The problem:
Reproduce word for word the section of the forum post below, starting with "Imagine this was" and going on through "this I promise!".

Page excerpt:
......

I am sorry OP. This is just terrible. I know you wrote this long story about what has been happening, but if you would just read this tout loud to yourself and highlight everything wrong with this man I think that is enough to throw in the towel and find yourself a new happier life. How much longer do you need to “sneek” through his messages, wonder what he is doing 24/7? You must be exhausted!

Imagine this was your future child writing this sad tale. What would you tell her and what advise would you give? You are worth more than this I promise!

Post # 44
Member
323 posts
Helper bee
  • Wedding: November 2013

@sofialovesmikey:  I’m sorry for your pain, but I’m having a hard time understanding why you’ve been putting up with this for three years. He’s not going to change, honey.

......

Record extracts:
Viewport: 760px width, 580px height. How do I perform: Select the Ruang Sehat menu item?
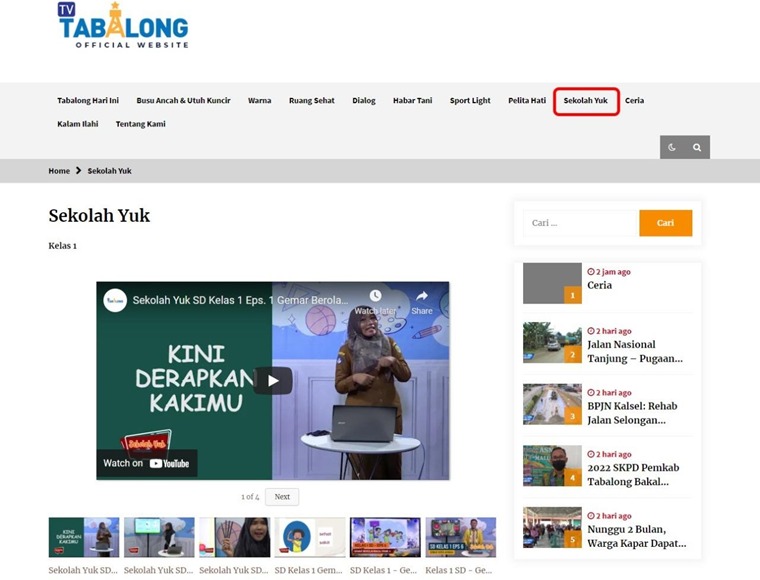tap(312, 101)
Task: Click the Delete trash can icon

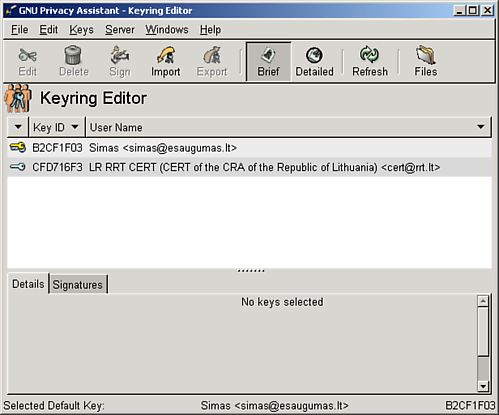Action: click(73, 55)
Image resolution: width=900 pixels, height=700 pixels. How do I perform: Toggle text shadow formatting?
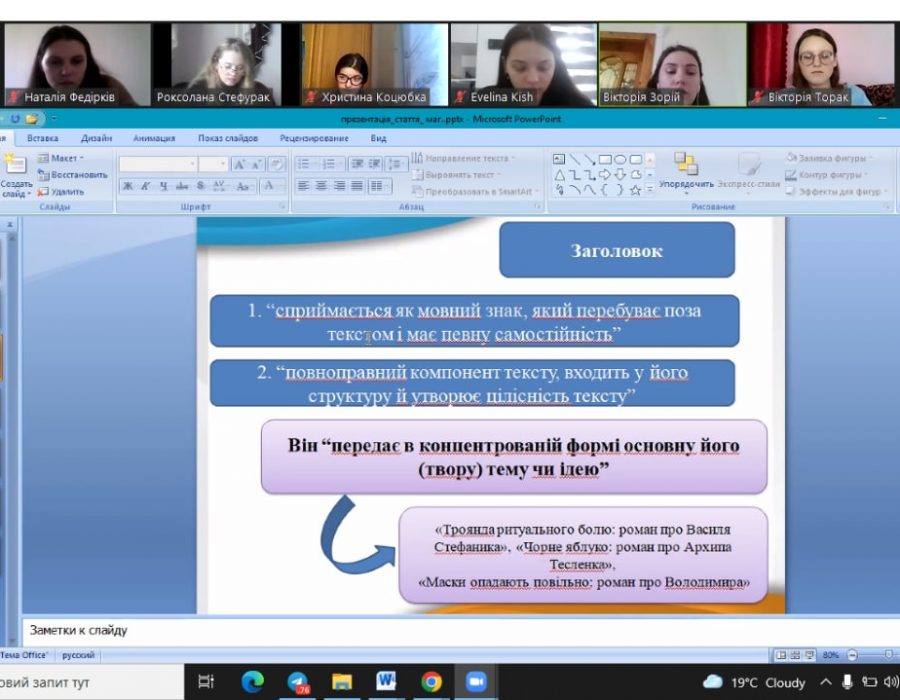point(200,186)
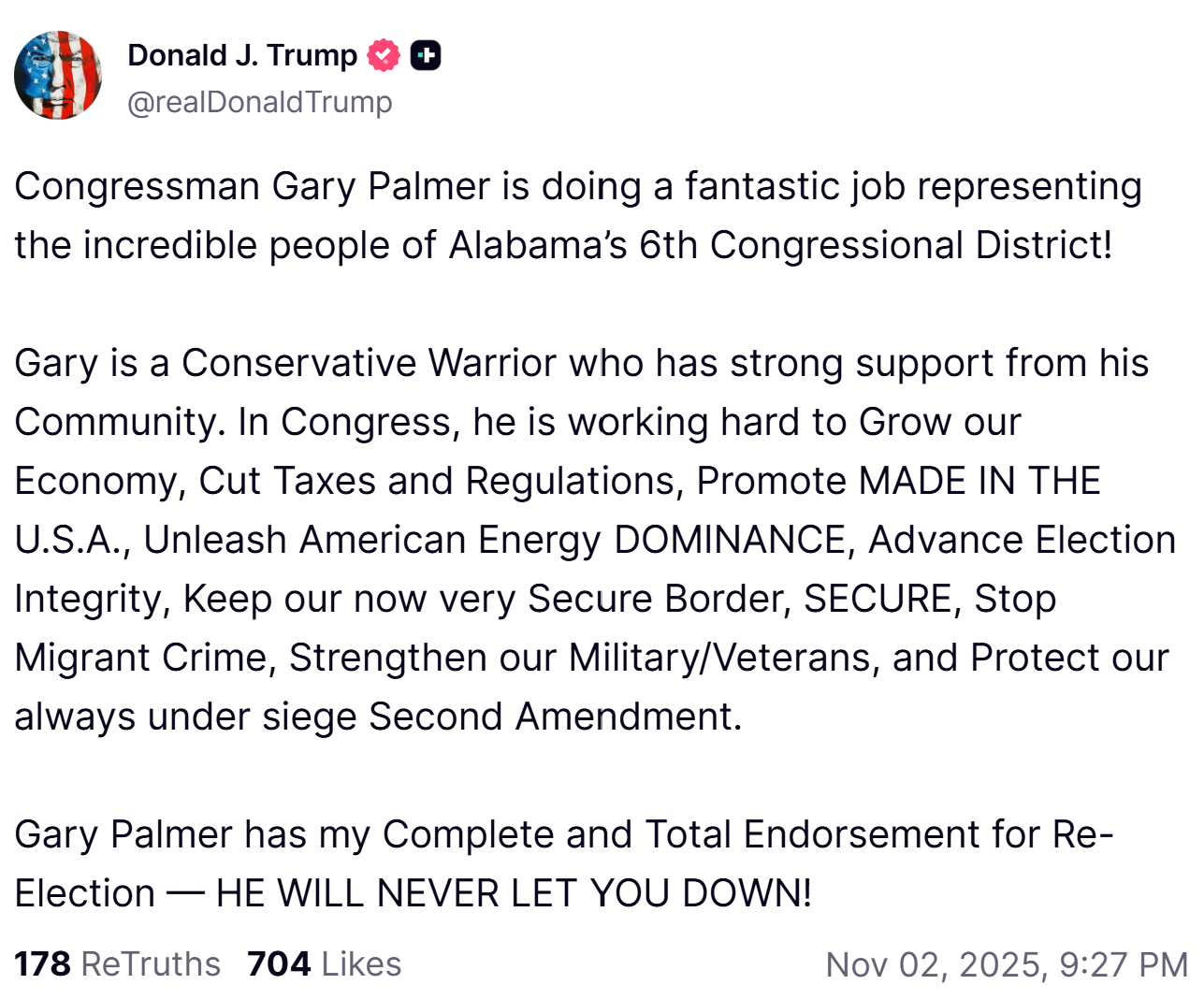View the 178 ReTruths list
Viewport: 1204px width, 999px height.
(117, 964)
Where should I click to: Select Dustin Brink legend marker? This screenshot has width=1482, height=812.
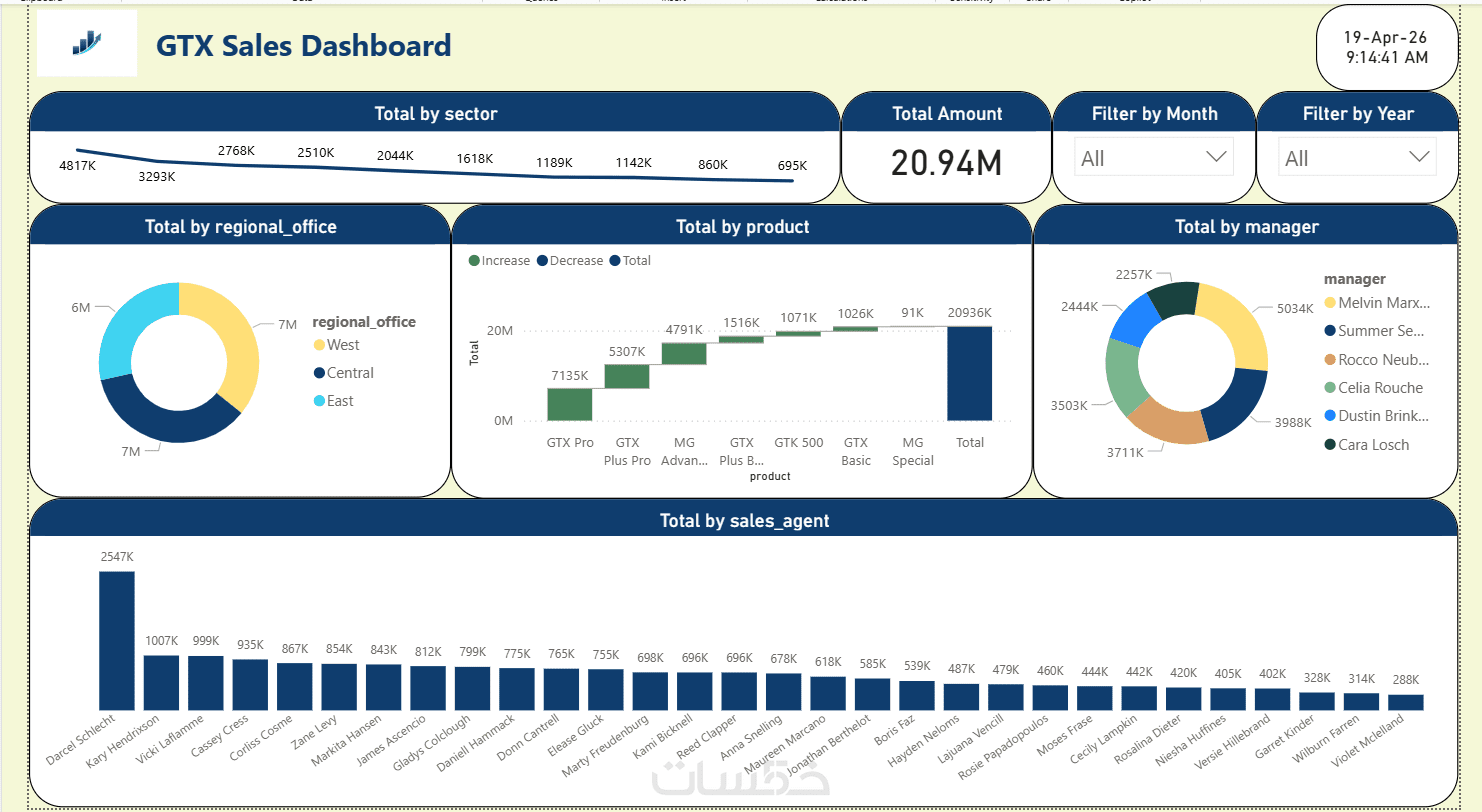click(1330, 416)
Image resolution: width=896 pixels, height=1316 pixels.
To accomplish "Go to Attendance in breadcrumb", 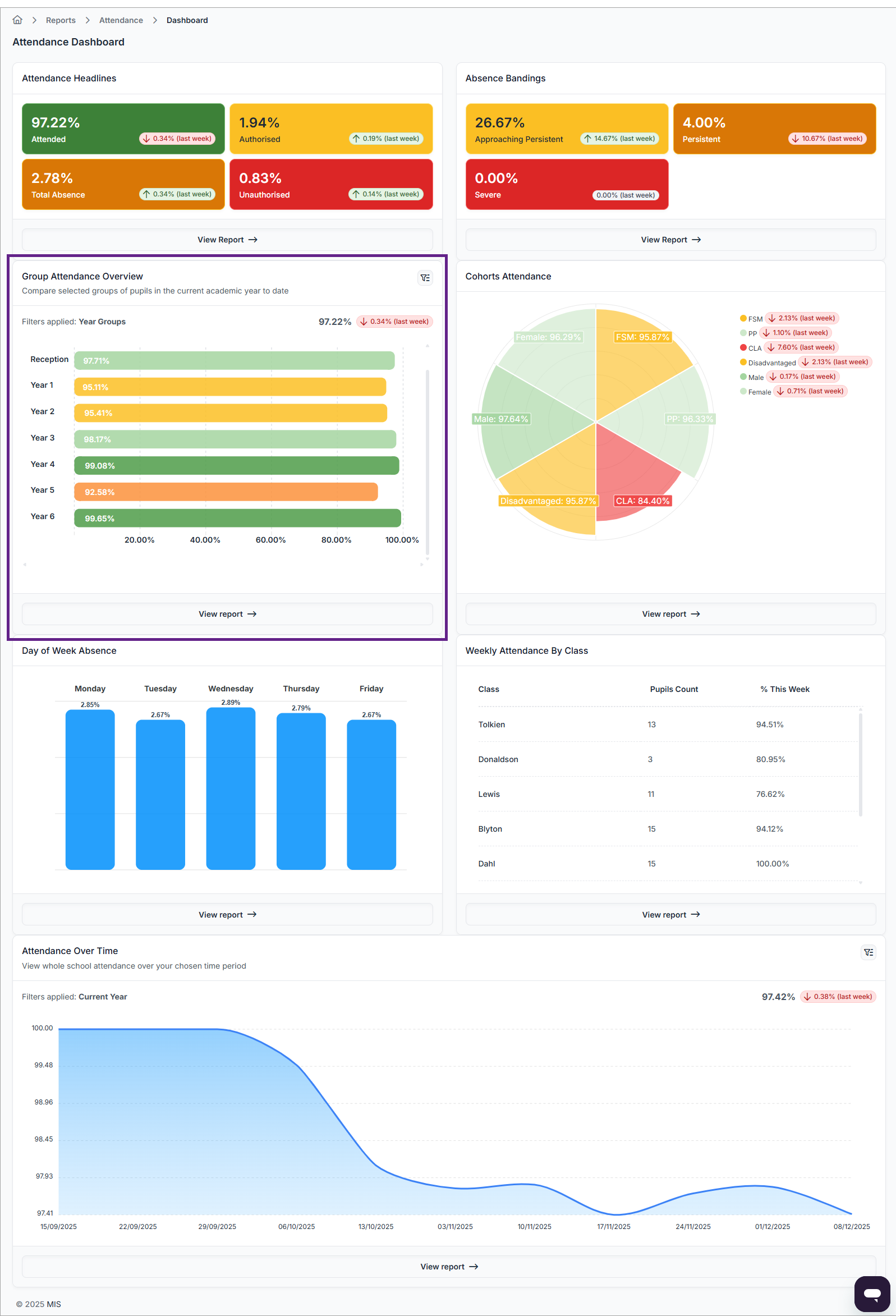I will coord(121,20).
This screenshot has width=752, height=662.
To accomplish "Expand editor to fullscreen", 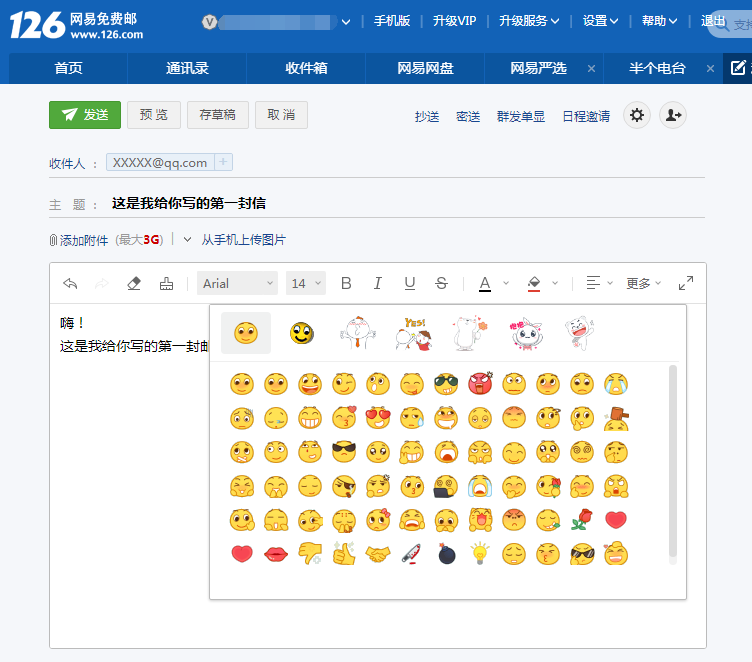I will point(686,284).
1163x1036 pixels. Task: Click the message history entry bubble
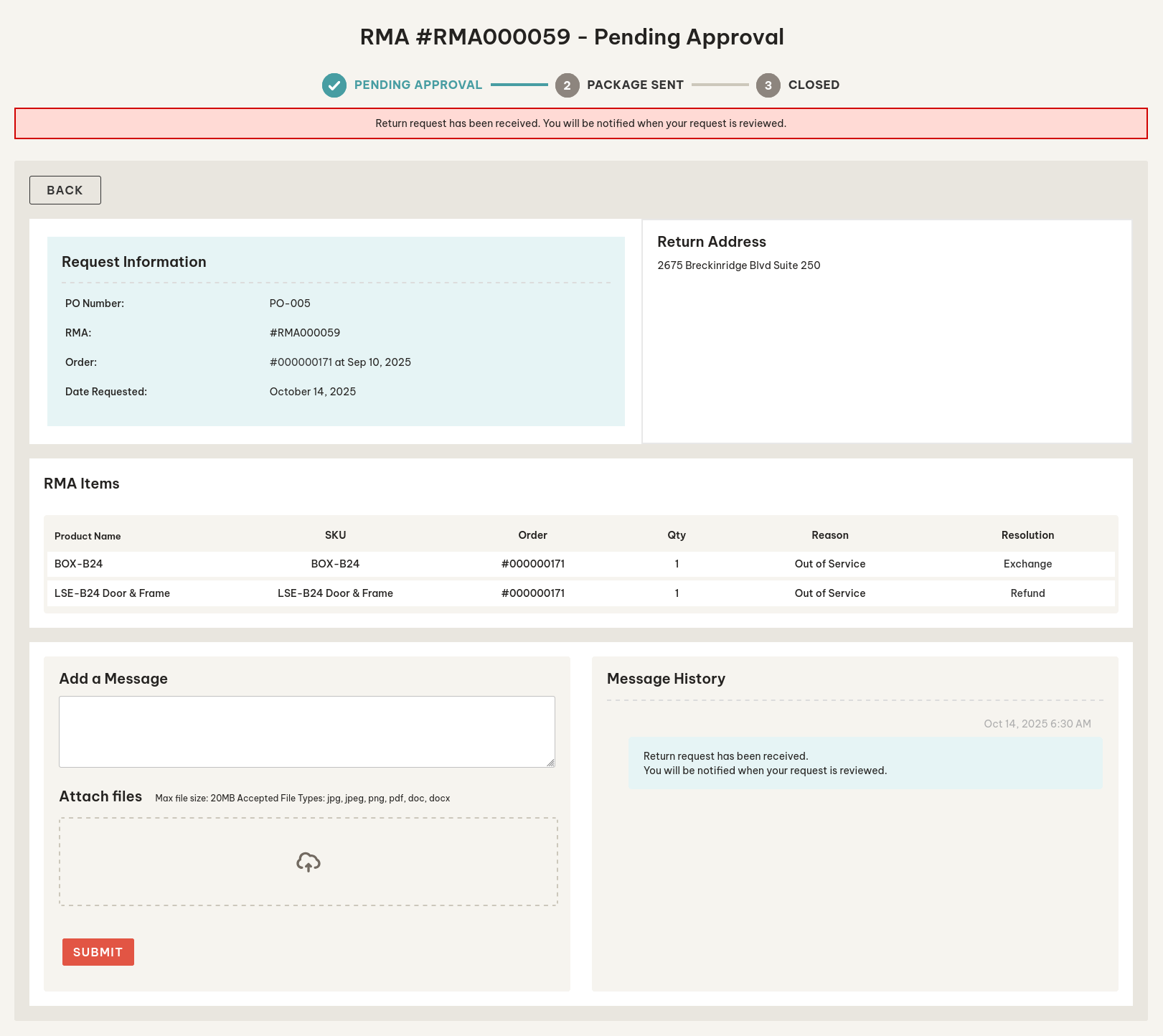(x=865, y=763)
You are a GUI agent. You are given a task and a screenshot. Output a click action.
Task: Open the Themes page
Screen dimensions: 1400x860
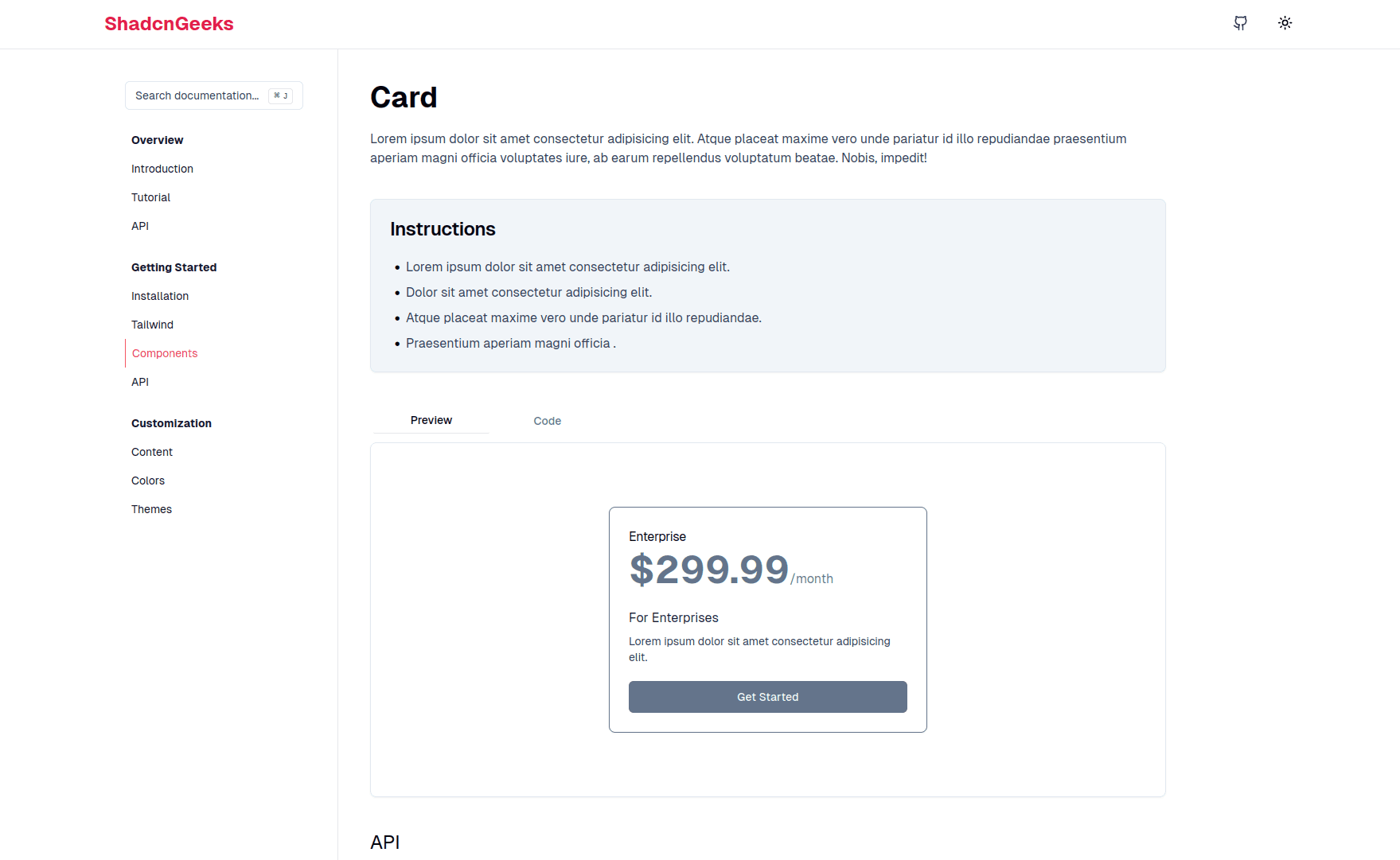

......

Exercise response:
Imagine this was your future child writing this sad tale. What would you tell her and what advise would you give? You are worth more than this I promise!